Secondo il suo sito web, ogni mese l’ITSCI invia ai suoi membri delle sintesi degli incidenti rilevati, anche se esse vengono rese pubbliche solo in seguito. Al momento della pubblicazione di questo rapporto, gli ultimi rapporti pubblici che segnalano incidenti nel Nord Kivu e nel Sud Kivu risalgono alla fine di dicembre 2020.
La segnalazione degli incidenti può essere un importante strumento di attuazione del “dovere di diligenza ragionevole”, a condizione che venga effettuata in modo dettagliato ed entro un arco di tempo ragionevole. Essa consente infatti al grande pubblico, ai clienti, agli investitori e agli azionisti di valutare le informazioni sulle misure adottate dalle varie società per identificare e gestire i rischi nei differenti contesti in cui operano.
Il sistema ITSCI di segnalazione degli incidenti è stato citato come esempio in un rapporto dell’OCSE per le sue buone pratiche. Tuttavia, la presente ricerca evidenzia una serie di casi in cui l’ITSCI sembra aver abusato del proprio sistema di segnalazione degli incidenti.
In primo luogo, l’ITSCI sembra minimizzare gli incidenti gravi, dando l’impressione che la maggior parte degli incidenti siano di piccola entità. Global Witness ha identificato varie situazioni in cui dei minerali collegati a gruppi armati erano entrati o erano fortemente sospettati di essere entrati nella catena di approvvigionamento dell’ITSCI e che l’ITSCI non aveva segnalato quando, invece, avrebbe dovuto farlo. In molti altri casi, in cui la tracciabilità dei minerali non era affatto chiara, l’ITSCI ha segnalato gli incidenti solo dopo che erano stati segnalati da altre organizzazioni, come il gruppo di esperti delle Nazioni Unite. È questo il caso dei rapporti ITSCI sulle miniere di Nzibira, Kamatale e Biholo. In tutti questi casi, l’ITSCI ha erroneamente classificato gli incidenti nella categoria “2” e non nella categoria “1”, attribuita agli incidenti più gravi, come avrebbe dovuto fare, proprio secondo i suoi criteri di valutazione.

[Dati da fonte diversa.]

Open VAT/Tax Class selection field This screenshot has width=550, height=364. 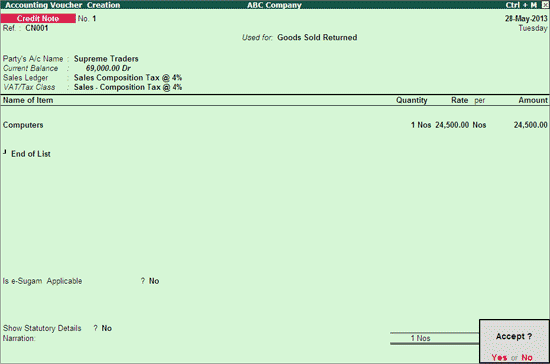point(128,87)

In secondo luogo, spesso l’ITSCI sembra aver deliberatamente ignorato gli incidenti che hanno implicato attori chiave nel settore “3T”. Un ex manager dell’Ong Pact, responsabile del programma ITSCI in Ruanda, ha dichiarato a Global Witness che l’ITSCI non ha pubblicato nessun incidente grave in cui erano implicate alcune grandi società, anche se lui stesso aveva segnalato tali incidenti alla segreteria dell’ITSCI. Inoltre, secondo fonti del settore, un influente membro dell’ITSCI ha abusato del sistema di segnalazione degli incidenti per danneggiare dei suoi concorrenti.
In terzo luogo, mentre l’ITSCI sembra aver chiuso gli occhi su alcuni incidenti in cui erano implicate delle grandi società aderenti al suo programma, nello stesso tempo essa ha emesso delle informazioni dettagliate riguardanti una società che era già passata a un sistema di tracciabilità concorrente. L’obiettivo apparente era di tentare di screditare la società in questione e il programma concorrente.

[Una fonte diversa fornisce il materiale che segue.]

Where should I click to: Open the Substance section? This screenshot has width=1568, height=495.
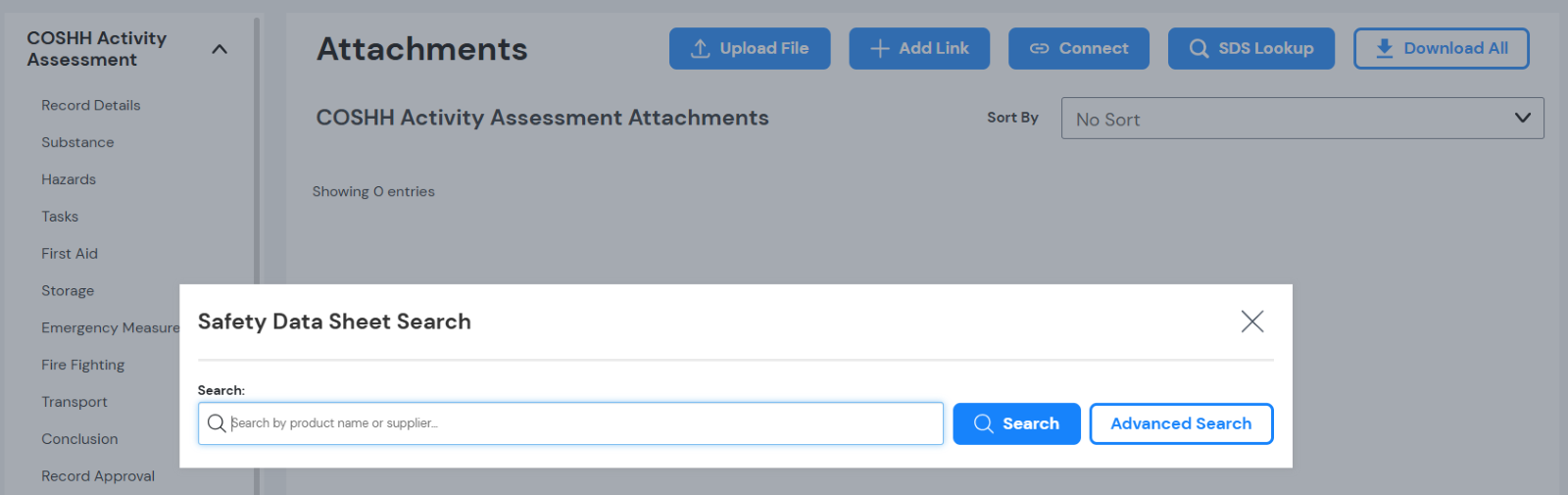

Questi esempi dimostrano come il sistema di segnalazione adottato dall’ITSCI per rendere noti gli incidenti contro il “dovere di diligenza ragionevole” possa generare degli abusi. Se la segnalazione degli incidenti è un elemento importante di qualsiasi sistema di diligenza ragionevole, tuttavia essa può diventare un potente strumento per controllare chi può e chi non può accedere al mercato minerario internazionale.
Si tratta di un aspetto particolarmente problematico, quando questo sistema è gestito da un organismo come l’ITSCI, caratterizzato da disfunzioni nelle sue strutture di governance e composto da membri con interessi commerciali.